Foto: Divulgação/Rede Globo

O caso Escola Base é um dos mais notórios da história do jornalismo brasileiro. Uma série de erros cometidos pela polícia e pela imprensa levou uma escola infantil, no bairro da Aclimação, em São Paulo, a se tornar exemplo de como é possível acabar com vidas a partir de situações não apuradas e suposições.

Em março de 1994, os proprietários da Escola Base, Icushiro Shimada, Maria Aparecida Shimada, a professora Paula Milhim e o esposo, o motorista Maurício Alvarenga, foram acusados injustamente de terem abusado sexualmente de crianças de quatro anos. Havia também queixas de que os quatro aproveitavam o horário escolar para levar os estudantes para motéis, onde seriam filmados e fotografados nus.

Tudo era mentira e eles foram inocentados. No entanto, nada foi simples. Agora, 28 anos depois, a Globoplay lança o documentário “Escola Base – Um Repórter Enfrenta o Passado” com o foco em Valmir Salaro, o jornalista da Globo que primeiro falou sobre o caso durante um jornal da TV Globo.

Como uma sessão de terapia da qual o público pode participar, a produção acompanha o repórter revisitando os fatos e explicando o seu lado da história. É memorável, porém, que em nenhum momento Salaro tenta se defender. Ao contrário: é como se o jornalista pegasse para si a culpa do que aconteceu com as famílias envolvidas no caso.

Duas mães denunciaram um possível caso de abuso de seus filhos dentro da Escola Base. A partir de então, começa uma histeria coletiva que poderia ter sido freada pela imprensa ou pela polícia, mas ambas só colocaram mais lenha na fogueira.

+--

**REQUISITOS DA TAREFA**
Por favor, liste as pessoas que, segundo o texto sobre o caso Escola Base, foram acusadas injustamente em março de 1994.

**CONJUNTO DE REGISTROS**
+--

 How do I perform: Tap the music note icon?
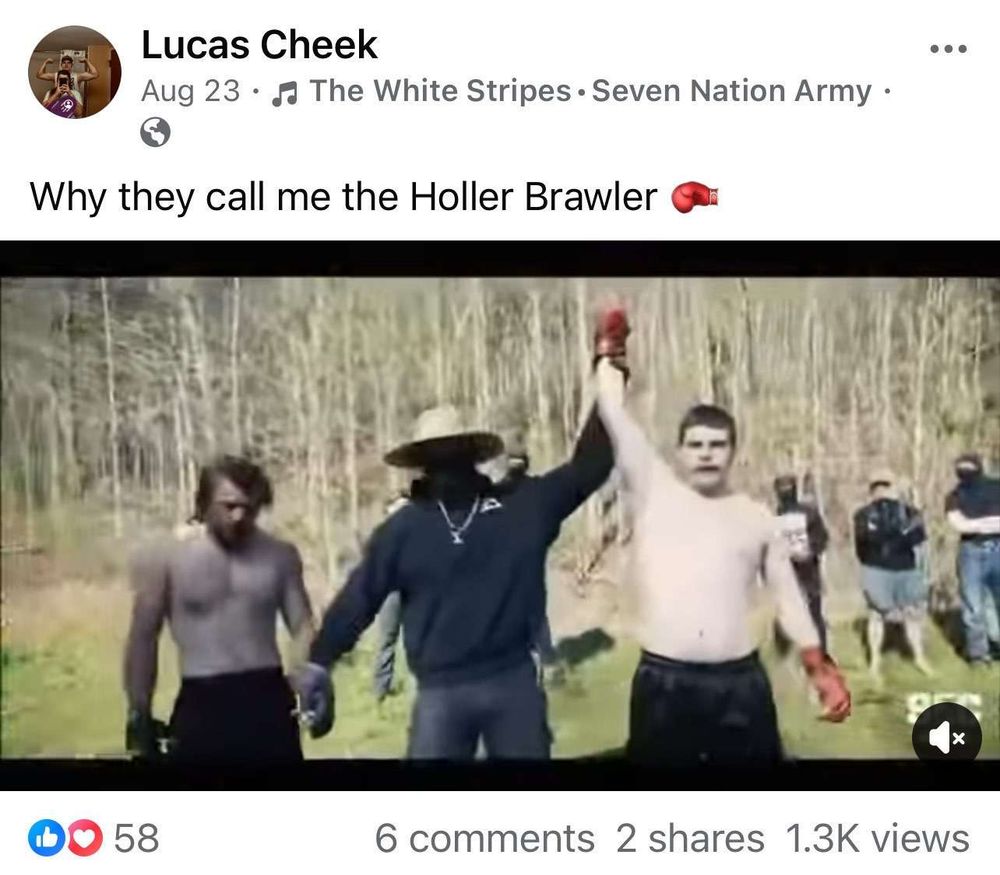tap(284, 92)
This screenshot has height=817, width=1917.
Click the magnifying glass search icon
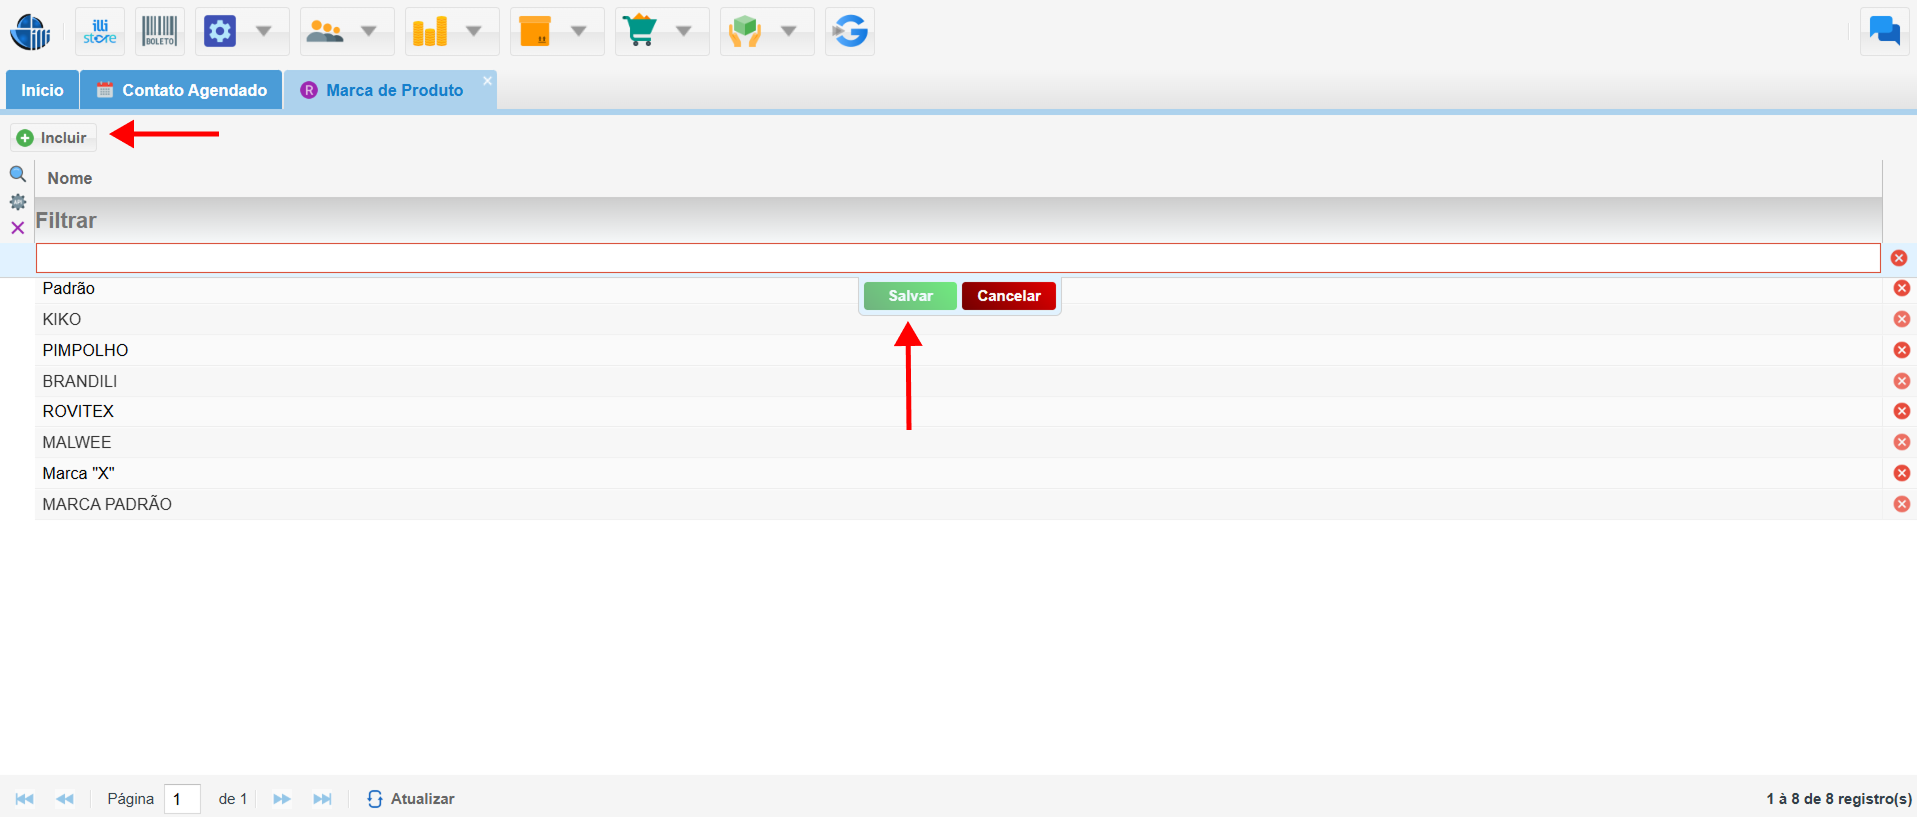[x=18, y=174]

+--

**TAREFA CONCLUÍDA**
Icushiro Shimada
Maria Aparecida Shimada
Paula Milhim
Maurício Alvarenga